Stored data entries:
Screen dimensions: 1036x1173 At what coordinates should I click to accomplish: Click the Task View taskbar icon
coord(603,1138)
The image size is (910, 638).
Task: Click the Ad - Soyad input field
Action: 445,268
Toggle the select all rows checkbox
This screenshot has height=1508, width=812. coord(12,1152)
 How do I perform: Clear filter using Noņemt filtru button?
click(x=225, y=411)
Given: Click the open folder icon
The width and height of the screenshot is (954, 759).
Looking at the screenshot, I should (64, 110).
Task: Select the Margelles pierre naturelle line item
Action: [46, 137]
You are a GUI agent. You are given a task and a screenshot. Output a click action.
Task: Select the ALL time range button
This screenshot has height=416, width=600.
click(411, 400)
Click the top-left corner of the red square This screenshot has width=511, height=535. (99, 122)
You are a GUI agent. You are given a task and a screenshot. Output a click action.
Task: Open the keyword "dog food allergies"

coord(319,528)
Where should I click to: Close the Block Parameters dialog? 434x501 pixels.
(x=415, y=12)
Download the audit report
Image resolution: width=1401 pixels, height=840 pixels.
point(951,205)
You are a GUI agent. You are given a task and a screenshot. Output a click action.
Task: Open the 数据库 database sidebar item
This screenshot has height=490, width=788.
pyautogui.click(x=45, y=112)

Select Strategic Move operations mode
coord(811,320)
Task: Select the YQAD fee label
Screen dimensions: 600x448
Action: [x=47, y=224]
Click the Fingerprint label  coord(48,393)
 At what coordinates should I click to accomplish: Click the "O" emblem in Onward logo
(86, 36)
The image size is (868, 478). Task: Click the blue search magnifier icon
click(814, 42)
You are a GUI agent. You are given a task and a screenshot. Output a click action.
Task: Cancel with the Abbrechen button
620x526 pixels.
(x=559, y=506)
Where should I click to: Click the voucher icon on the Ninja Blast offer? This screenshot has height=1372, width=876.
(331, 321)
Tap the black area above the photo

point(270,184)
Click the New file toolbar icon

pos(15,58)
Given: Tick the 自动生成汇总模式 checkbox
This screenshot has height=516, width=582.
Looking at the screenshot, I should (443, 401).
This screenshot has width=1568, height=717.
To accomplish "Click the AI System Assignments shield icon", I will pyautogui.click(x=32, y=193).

*Your instructions*: Go through the data above and repeat all of it exactly.

*Task response*:
Screen dimensions: 1036x1173 At what coordinates should I click to accomplish: Click the Task View taskbar icon
coord(603,1138)
The image size is (910, 638).
Task: Click the Ad - Soyad input field
Action: 445,268
Toggle the select all rows checkbox
This screenshot has height=1508, width=812. coord(12,1152)
 How do I perform: Clear filter using Noņemt filtru button?
click(x=225, y=411)
Given: Click the open folder icon
The width and height of the screenshot is (954, 759).
Looking at the screenshot, I should (64, 110).
Task: Select the Margelles pierre naturelle line item
Action: [46, 137]
You are a GUI agent. You are given a task and a screenshot. Output a click action.
Task: Select the ALL time range button
This screenshot has height=416, width=600.
click(411, 400)
Click the top-left corner of the red square This screenshot has width=511, height=535. (99, 122)
You are a GUI agent. You are given a task and a screenshot. Output a click action.
Task: Open the keyword "dog food allergies"

coord(319,528)
Where should I click to: Close the Block Parameters dialog? 434x501 pixels.
(x=415, y=12)
Download the audit report
Image resolution: width=1401 pixels, height=840 pixels.
point(951,205)
You are a GUI agent. You are given a task and a screenshot. Output a click action.
Task: Open the 数据库 database sidebar item
This screenshot has height=490, width=788.
pyautogui.click(x=45, y=112)

Select Strategic Move operations mode
coord(811,320)
Task: Select the YQAD fee label
Screen dimensions: 600x448
Action: [x=47, y=224]
Click the Fingerprint label  coord(48,393)
 At what coordinates should I click to accomplish: Click the "O" emblem in Onward logo
(86, 36)
The image size is (868, 478). Task: Click the blue search magnifier icon
click(814, 42)
You are a GUI agent. You are given a task and a screenshot. Output a click action.
Task: Cancel with the Abbrechen button
620x526 pixels.
(x=559, y=506)
Where should I click to: Click the voucher icon on the Ninja Blast offer? This screenshot has height=1372, width=876.
(331, 321)
Tap the black area above the photo

point(270,184)
Click the New file toolbar icon

pos(15,58)
Given: Tick the 自动生成汇总模式 checkbox
This screenshot has height=516, width=582.
Looking at the screenshot, I should (443, 401).
This screenshot has width=1568, height=717.
To accomplish "Click the AI System Assignments shield icon", I will pyautogui.click(x=32, y=193).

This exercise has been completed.